“He couldn’t,”said I; “the cañon-wall is too steep; no wolf could scramble up.”

“Well, if he didn’t,”remarked my companion, “how did he get his feet wet? Look here at his tracks.”

As he said this, Joe pointed to the bare stone before us, where the wolf’s wet tracks were plainly visible.

“Well,”said I, “then I suppose there must be a way up after all. Wait a moment, Joe, while I take a look.”

Jumping from the buckboard, I stepped over to the boulders whence the wolf had appeared, where, to my surprise, I found a pool, or, rather, a big puddle of water, which, overflowing, dripped into the cañon.

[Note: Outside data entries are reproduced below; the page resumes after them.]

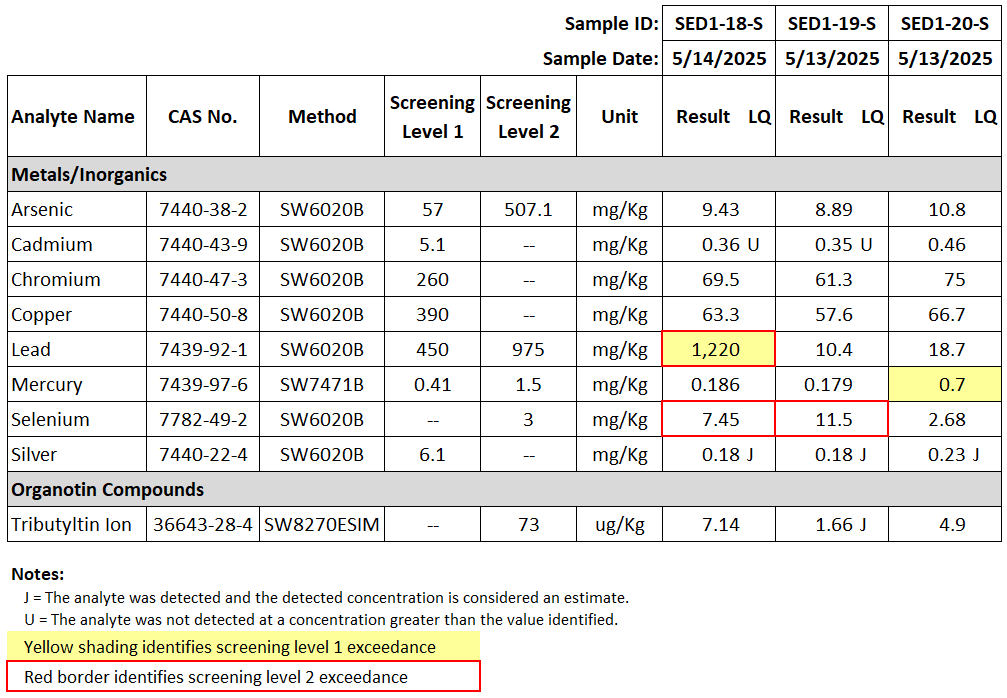
Task: Click the Arsenic CAS number 7440-38-2
Action: pyautogui.click(x=201, y=209)
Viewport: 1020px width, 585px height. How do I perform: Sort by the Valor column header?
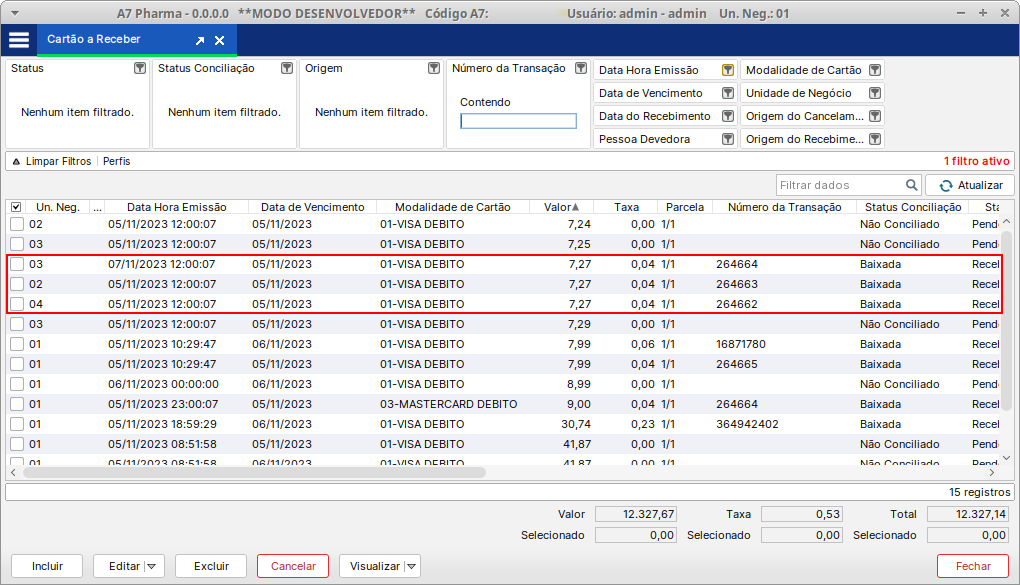click(560, 207)
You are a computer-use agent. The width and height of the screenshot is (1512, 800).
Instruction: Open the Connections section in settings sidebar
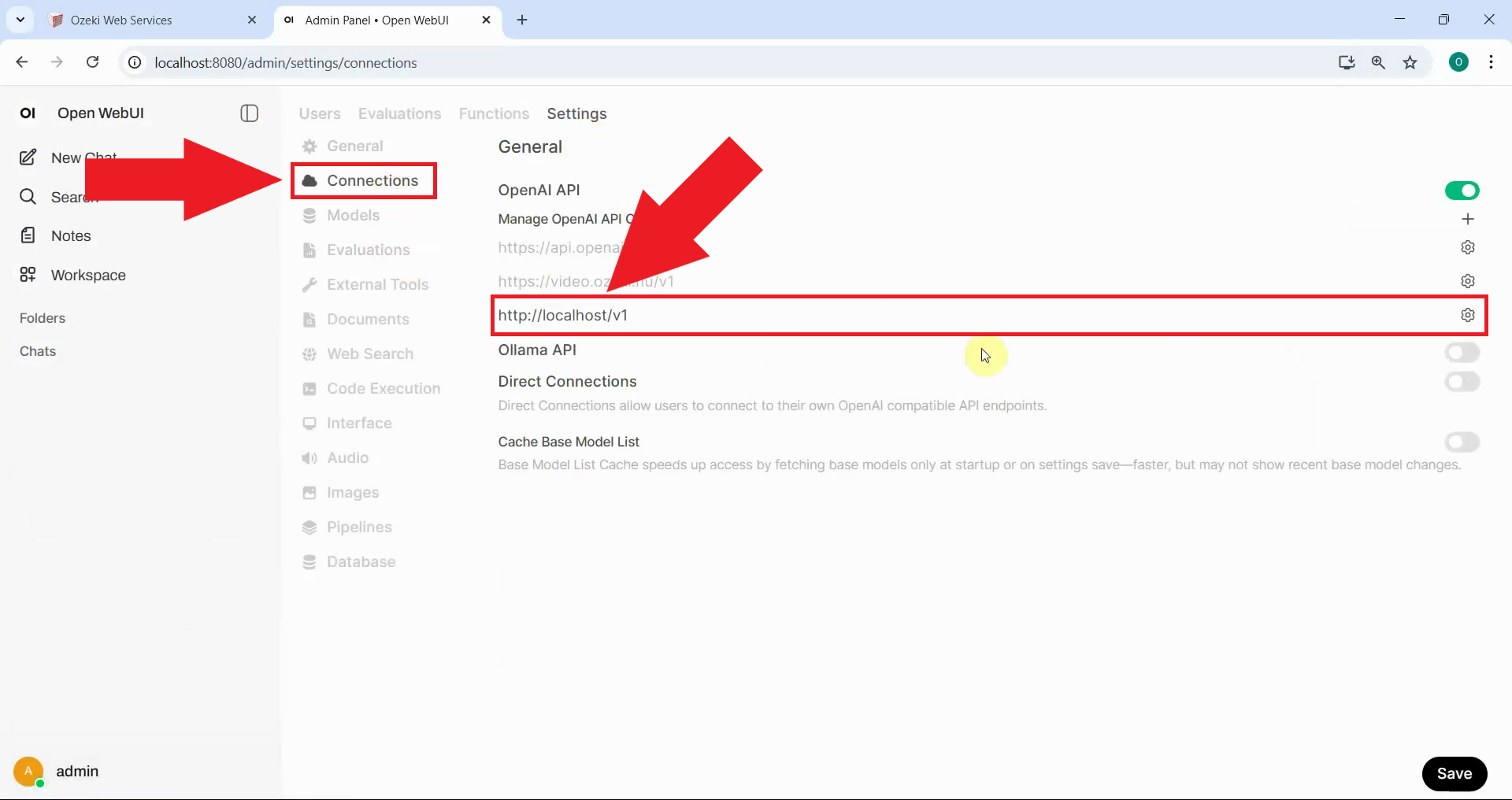coord(364,180)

Where the water came from I could not at first detect, but on a more careful inspection I found that it ran, a tiny thread, along a crack in the lava not more than a couple of inches wide, which, on tracing it back, I found we had driven over without noticing. Apparently the water came down from the “bubble”through a rift in the crater-wall.

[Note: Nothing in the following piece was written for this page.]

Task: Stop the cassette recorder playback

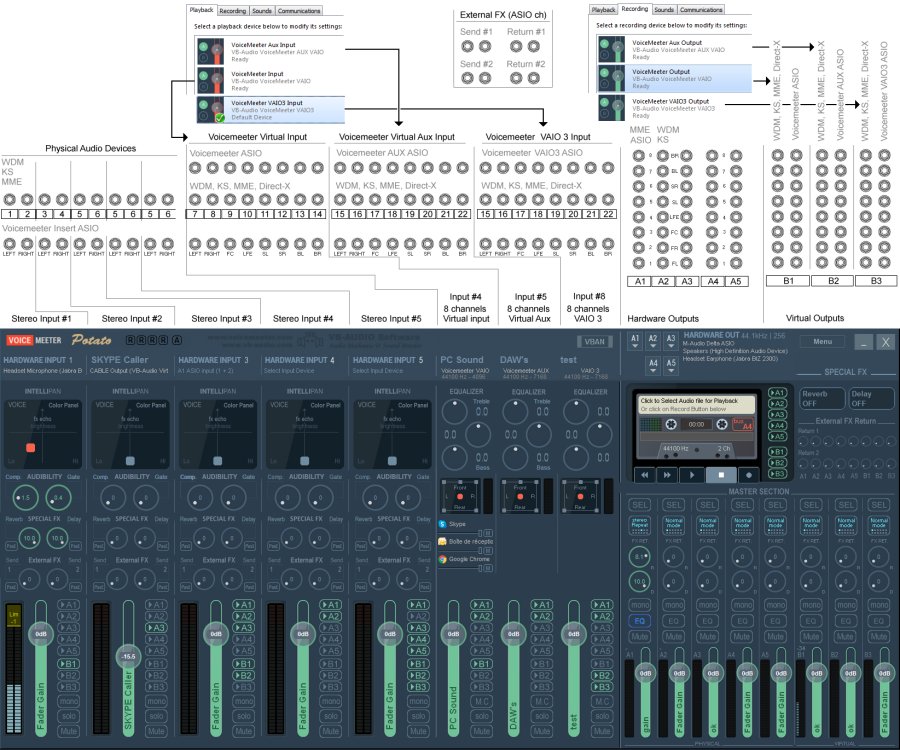Action: pyautogui.click(x=722, y=475)
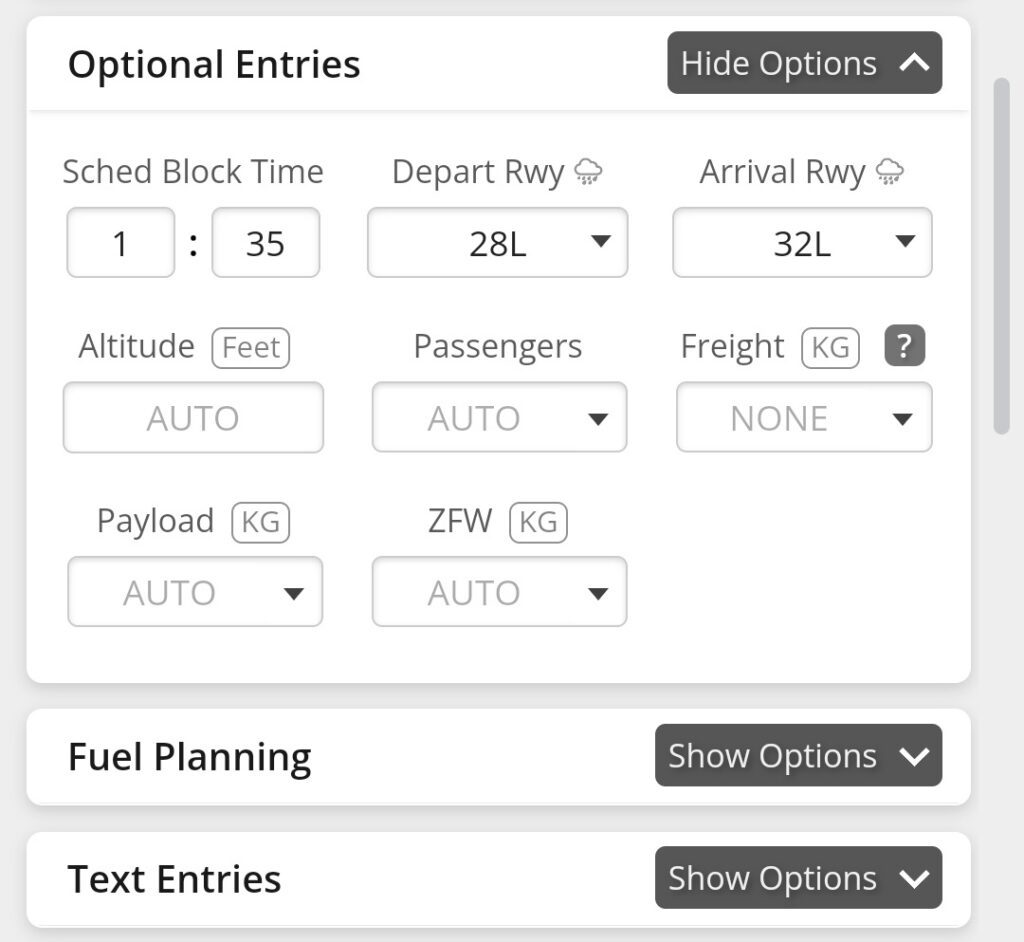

As I have stated before, several of the little craters contributed small streams of water to our creek, but this was not one of them, so, turning to my companion, I said:

“Joe, this is the first time I have ever seen any water come down from that ‘bubble.’ Let us climb up to the top and take a look inside.”

Away we went, therefore, scrambling up the rocky slope, when, having reached the rim, we looked down into the little crater. The area of its floor was only about an acre in extent, but instead of being grown over with grass and sagebrush, as was the case with most of them, this one was covered with blocks of stone of all sizes, some of them weighing several tons. It was evident that the walls, which were only about thirty feet in height, had at one time been much higher, but that in the course of ages they had broken down and thus littered the little bowl-shaped depression with the fragments.

The thread of water which had drawn us up there came trickling out from among these blocks of stone, and we set out at once to trace it up to its source while we still had daylight. But this, we found, was by no means easy, for, though the stream did not dodge about much, but ran pretty directly down to the crack in the wall, its course was so much impeded by rocks, under and around which it had to make its way—while over and around them we had to make our way—that it was ten or fifteen minutes before we discovered where it came from.